I found myself pleased with a realization. As I left the cathedral yesterday morning, the place I’ve been worshiping these last few months, I found myself to be happy. While I realize one should, under good and normal circumstances leave one’s place of worship in a cheerful mood, I have had a dark shadow fall over me most Sundays as I’ve hit the sidewalk and headed to my car. Circumstances. Loneliness. Questions. Not particularly wanting to face life outside the safe environs of a stained glass clad historical building. Well, not yesterday. And thinking back, not last Sunday either. Last Sunday, mind you, was Easter and so I didn’t think too much of my joy, as Easter Sunday is the fundamental reasoning for the Christian faith, correct? So yesterday, yesterday was a milestone. No sadness as I escorted myself across Upper Street, headed to get my usual after church donut.
I found myself happy yesterday while walking through our city’s arboretum. My daughter and I enjoyed an hour together on a warm, sunny day.

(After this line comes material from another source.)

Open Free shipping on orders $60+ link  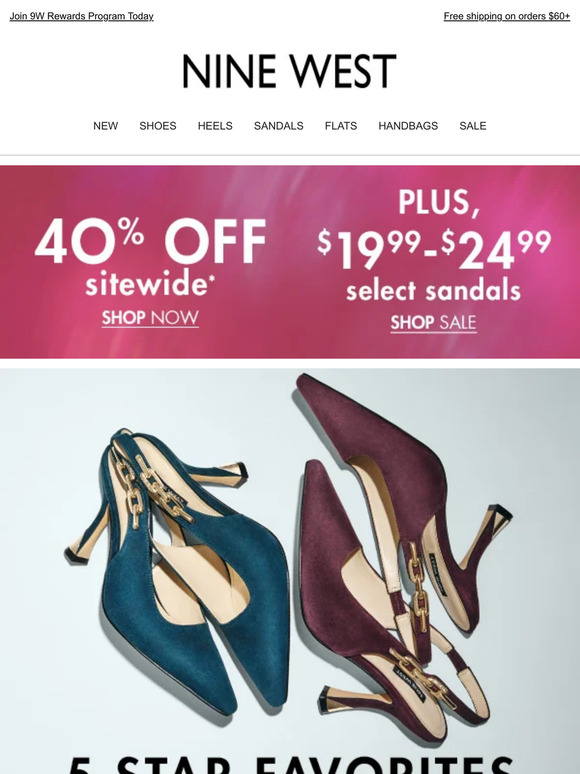[x=506, y=16]
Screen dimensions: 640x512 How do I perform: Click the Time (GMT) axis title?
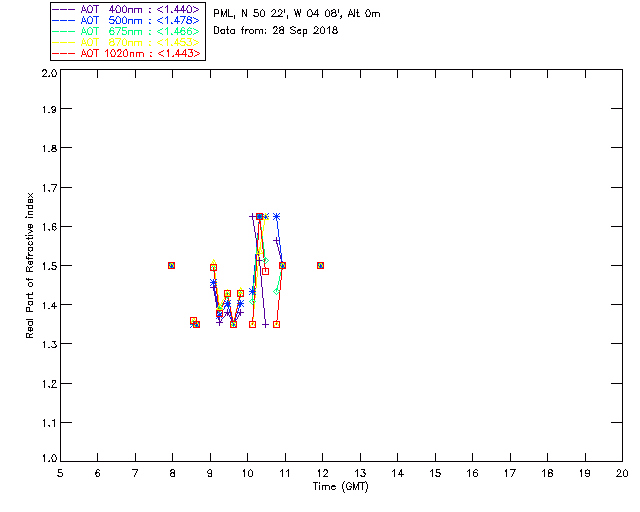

We photographed tulips. We ate a picnic lunch. We watched a man set up a hammock between two trees.
I found myself joy filled tonight, serving a dinner I prepared for my daughter, son and his friend. Something about cooking a decent meal for those you love is satisfying. I cherished our time around the dinner table. I look forward to a summer filled with food and discussions ranging from Putin to what we’re reading to pop stars to sports.
I found myself grateful for the opportunity to help my daughter obtain tools she needs for her upcoming exchange trip and AP exams. I found myself anticipating the completion of a work project in which much time has been required. I found myself thankful for those who choose to support, those who give, whether to me personally or to the organization in which I’m employed or to a cause that matters.
I found myself pleased that family members love. Despite miles and other concerns. I found myself awestruck due to friends’ care.
I found myself a little less lonely, a little less cynical. I found myself certain as opposed to unsettled. I found myself hopeful.